Rupert Stroud
5. August 2019 By Walter Price 0

GTC EXCLUSIVE: Singer-songwriter, RUPERT STROUD, and 5 influential albums

Rupert Stroud – Along the Low is available @ Apple Music.

Rupert Stroud

by Rupert Stroud

My first experience of music was through my parents – they loved to listen to great music. I am the second youngest of four brothers and my two eldest brothers are 9 and 12 years older than me, so I grew up in a home where music was always blasting out from my older brothers’ rooms. I’ve carried that through my entire life. There is a wide range of influences on my new album ‘Along The Low’, and these are some of the albums that have had the most impact on me as a songwriter.

LEONARD COHEN – Songs From A Room


My parents are huge Leonard Cohen fans and played his tapes regularly. In particular Songs From A Room. My mum saw him live in Leeds in the ’60s when he played to a small room of students (how cool is that!) & I own a few of his poetry books. A couple which I bought in Chelsea Market in NYC – Book of Longing and a book of Poems and songs. I cherish them. Sometimes on a rainy day, I’ll sit in the living room with a cuppa and read them out loud in his voice (I think I do quite a good impression!). His way with words is just magical. My parents and I had the pleasure of seeing him perform live when he visited Leeds Arena in 2013 (a few years before he passed away) He was sensational! It was the most mesmerizing performance I’ve ever seen in an Arena. Sometimes when you watch a live gig in a big venue like that (13,000 at Leeds arena) you can lose that intimacy and power of the music. Not with Leonard and his band. It was simply stunning from start to finish. Leonard was so smooth in his movements throughout the show too, dropping down to his knees while in the moment…and in his 80’s too! Just wow! I have a great love for the man in my heart. I mean he wrote Hallelujah for goodness sake. What a song! There won’t be another like him.

◆ Complete the following
1 > Answer these questions about Rupert Stroud's article on influential albums:
(a) Which album by Leonard Cohen did his parents play most often?
(b) Where did he buy a couple of the Leonard Cohen poetry books he owns?
(c) How many people does the article say were at the Leeds Arena show?
2 > Copy Rupert Stroud's article on influential albums word for word, starting with "GTC EXCLUSIVE: Singer-songwriter, RUPERT" and going on through "as a songwriter.".
3 > Continue Rupert Stroud's article on the albums that influenced him, picking up after its last sentence.
The lines that come after this article have no connection to it.

◆ Data
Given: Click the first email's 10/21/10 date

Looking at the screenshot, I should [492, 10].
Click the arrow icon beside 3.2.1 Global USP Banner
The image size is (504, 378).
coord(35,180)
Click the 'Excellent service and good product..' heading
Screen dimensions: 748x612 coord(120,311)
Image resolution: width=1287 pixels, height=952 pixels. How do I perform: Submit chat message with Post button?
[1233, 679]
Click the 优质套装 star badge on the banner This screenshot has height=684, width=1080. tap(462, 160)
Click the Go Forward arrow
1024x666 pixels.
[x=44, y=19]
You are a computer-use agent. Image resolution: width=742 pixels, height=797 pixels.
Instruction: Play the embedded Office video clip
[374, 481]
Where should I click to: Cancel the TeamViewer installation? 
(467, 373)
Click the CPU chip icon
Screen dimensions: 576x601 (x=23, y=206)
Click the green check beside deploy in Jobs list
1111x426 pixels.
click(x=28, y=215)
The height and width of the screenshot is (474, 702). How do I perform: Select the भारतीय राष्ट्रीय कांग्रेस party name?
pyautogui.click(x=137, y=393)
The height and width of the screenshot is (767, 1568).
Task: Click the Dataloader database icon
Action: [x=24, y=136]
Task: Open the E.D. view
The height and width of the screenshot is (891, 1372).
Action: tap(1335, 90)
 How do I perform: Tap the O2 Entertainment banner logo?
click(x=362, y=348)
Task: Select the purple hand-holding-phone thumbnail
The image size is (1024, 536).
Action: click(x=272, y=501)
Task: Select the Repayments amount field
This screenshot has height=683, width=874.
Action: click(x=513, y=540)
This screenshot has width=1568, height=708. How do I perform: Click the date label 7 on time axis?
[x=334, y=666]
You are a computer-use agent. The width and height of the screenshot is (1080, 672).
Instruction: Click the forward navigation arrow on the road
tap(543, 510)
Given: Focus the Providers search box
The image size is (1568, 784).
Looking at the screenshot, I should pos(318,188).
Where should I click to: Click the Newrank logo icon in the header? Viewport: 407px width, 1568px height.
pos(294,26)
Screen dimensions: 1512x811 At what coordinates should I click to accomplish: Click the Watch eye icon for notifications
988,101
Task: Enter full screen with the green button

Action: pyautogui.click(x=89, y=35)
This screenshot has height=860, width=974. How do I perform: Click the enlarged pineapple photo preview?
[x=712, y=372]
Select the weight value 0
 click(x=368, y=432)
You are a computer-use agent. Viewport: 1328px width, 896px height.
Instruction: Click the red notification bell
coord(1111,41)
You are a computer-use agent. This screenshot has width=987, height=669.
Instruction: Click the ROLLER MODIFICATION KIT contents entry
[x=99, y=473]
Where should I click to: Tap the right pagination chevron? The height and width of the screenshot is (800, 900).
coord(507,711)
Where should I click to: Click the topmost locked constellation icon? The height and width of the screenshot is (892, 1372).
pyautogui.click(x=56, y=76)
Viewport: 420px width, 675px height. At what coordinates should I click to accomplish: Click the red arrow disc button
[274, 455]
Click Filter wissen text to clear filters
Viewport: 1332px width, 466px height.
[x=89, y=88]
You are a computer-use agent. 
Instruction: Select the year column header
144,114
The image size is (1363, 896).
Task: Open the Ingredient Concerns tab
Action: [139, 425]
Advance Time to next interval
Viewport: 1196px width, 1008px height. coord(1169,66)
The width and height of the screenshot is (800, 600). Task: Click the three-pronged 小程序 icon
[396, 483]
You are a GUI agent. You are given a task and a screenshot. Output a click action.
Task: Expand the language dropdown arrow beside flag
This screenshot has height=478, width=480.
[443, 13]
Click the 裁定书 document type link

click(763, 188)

◆ Responses for each task
1 >
(a) Songs From A Room
(b) Chelsea Market in NYC
(c) 13,000

2 >
GTC EXCLUSIVE: Singer-songwriter, RUPERT STROUD, and 5 influential albums

Rupert Stroud – Along the Low is available @ Apple Music.

Rupert Stroud

by Rupert Stroud

My first experience of music was through my parents – they loved to listen to great music. I am the second youngest of four brothers and my two eldest brothers are 9 and 12 years older than me, so I grew up in a home where music was always blasting out from my older brothers’ rooms. I’ve carried that through my entire life. There is a wide range of influences on my new album ‘Along The Low’, and these are some of the albums that have had the most impact on me as a songwriter.

3 >
BOB DYLAN – The Times They Are a-Changin’


The title song itself is the first Dylan song I ever heard. It’s been described as “the archetypal protest song.” He is the master protest songwriter. My parents were and still are huge fans of his. Along with an eclectic mix of Tom Petty, Leonard Cohen, The Rolling Stones, The Kinks to name a few, Dylan was a constant in my childhood. His storytelling is what really resonates with me whenever I listen to his music. What I love about this album, in particular, is how sparse and acoustic the album is as a whole, just one man and his guitar singing a song about what was going on in America in the ’60s. Talking about social change, war, poverty, and racism. He was the trailblazer of the 60’s protest music movement. You get a feeling, when you hear his songs, that transports you in your mind back to 60’s America and the protests against the Vietnam war…well, it does for me anyway. I love his way with words and a few of my favourite quotes of his are “ I accept chaos, I’m not sure whether it accepts me”, “behind every beautiful thing there is some kind of pain”, “A man is a success if he gets up in the morning and gets to bed at night, and in between he does what he wants to do”.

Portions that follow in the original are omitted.